Improving accuracy of identifying clinical concepts in noisy unstructured clinical notes using existing internal redundancy

  • Authors:
  • Jon David Patrick;Pooyan Asgari;Negin Motamedi

  • Affiliations:
  • University of Sydney, Sydney, Australia;University of Sydney, Sydney, Australia;Nepean Hospital, Penrith, Australia

  • Venue:
  • AND '10 Proceedings of the fourth workshop on Analytics for noisy unstructured text data
  • Year:
  • 2010

Quantified Score

Hi-index 0.01

Visualization

Abstract

This paper, reports on the results of research which is based originally on the 2009 criteria and corpus of "The Obesity Challenge", defined by Informatics for Integrating Biology and the Bedside (i2b2), a National Center for Biomedical Computing. In the original task, i2b2 asked participants to build software systems that could process a corpus of noisy patient's clinical discharge summaries and report on patients' condition. The ultimate aim was to compare the judgments of physicians in evaluating the patient condition to a machine performance over such a corpus.. The authors used a collection of resources to lexically and semantically characterize the diseases and their associated signs, symptoms. In this approach, they combined dictionary look-up, rule-based, and machine-learning methods along with adopting a special internal redundancy algorithm to reduce the usage of customized rules and increase the consistency of the performance over various types of noisy corpora.
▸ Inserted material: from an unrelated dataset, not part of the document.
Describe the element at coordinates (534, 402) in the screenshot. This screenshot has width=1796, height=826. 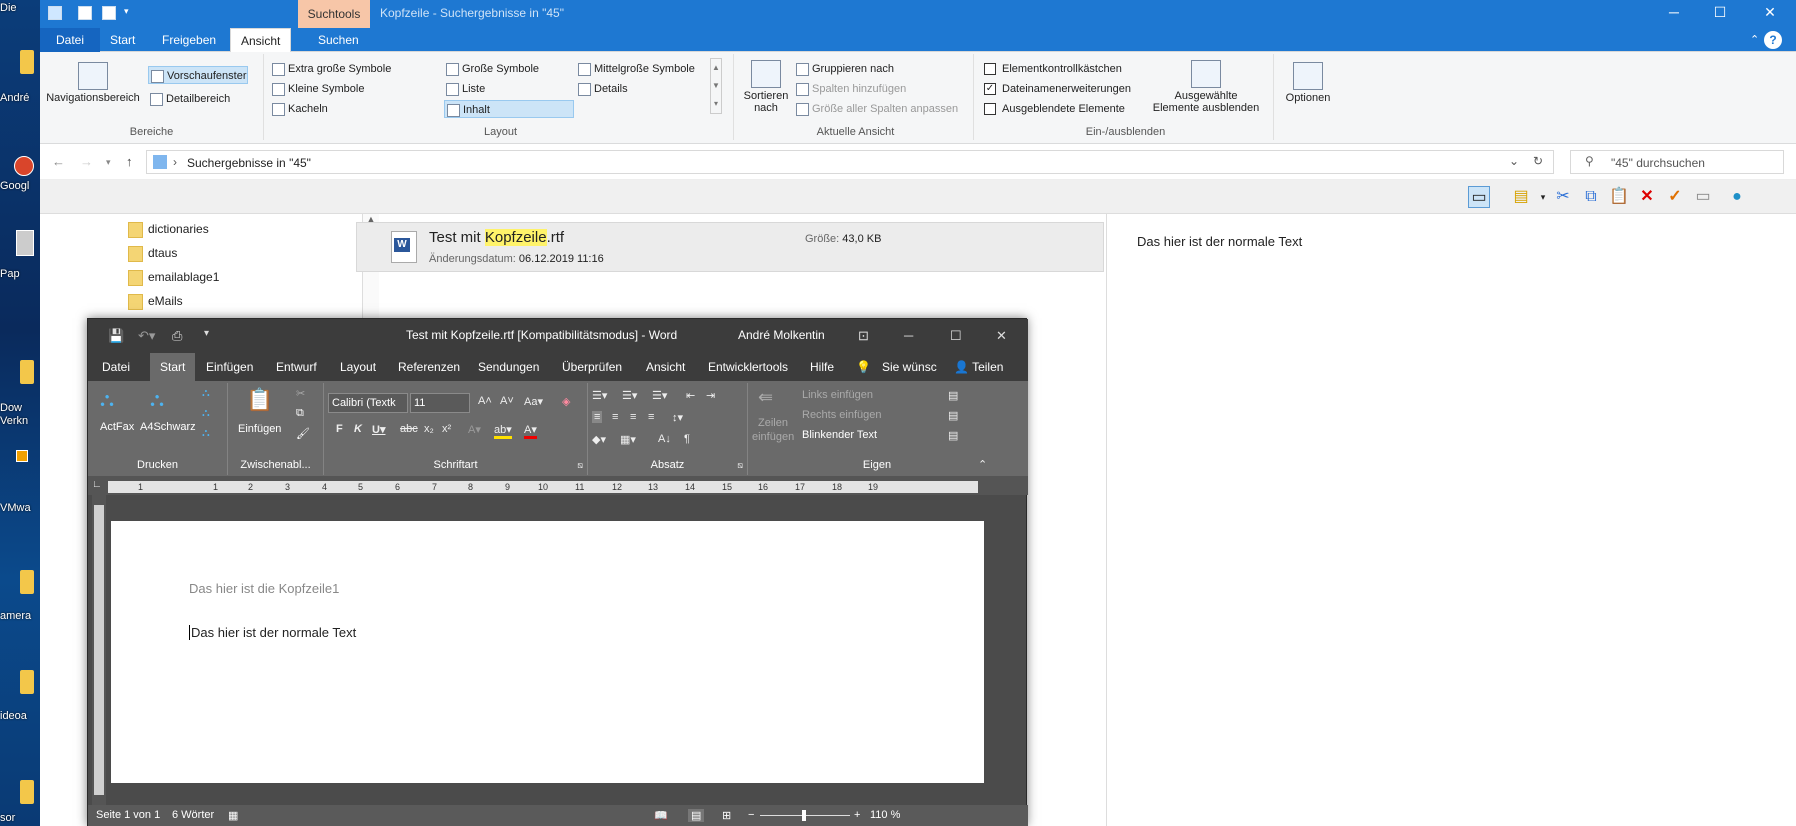
I see `change-case-icon: Aa▾` at that location.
The performance was strengthened by information extracted from the patient notes via an internal redundancy module to overcome False Positives (FPs) and False Negatives (FNs) arising from the noisy nature of corpus. The methods were applied to a collection of 507 previously unseen noisy patient discharge summaries, and the Judgments were evaluated against a manually provided gold standard. The overall ranking of the participating Research groups were primarily based on the macro-averaged F-measure over 16 Classes of diseases. The implemented method achieved the micro-averaged F-measure of 96.9% (ranked within the top 7 out of 28 research groups) where there was no statistical significant difference between top 7 teams in micro F-measure. The highest F-Measure was 97.2%. The performance achieved was in line with the agreement between human annotators, indicating the potential of text mining for accurate and efficient prediction of disease status from clinical discharge summaries. Comparison of the results of this approach to results of other submitted classical approaches also showed adopting the internal redundancy algorithm for clinical domains can boost the accuracy of classifiers without extensive usage of rules and customization and therefore has potential for a more consistent performance and more efficient processing over various type of noisy corpora.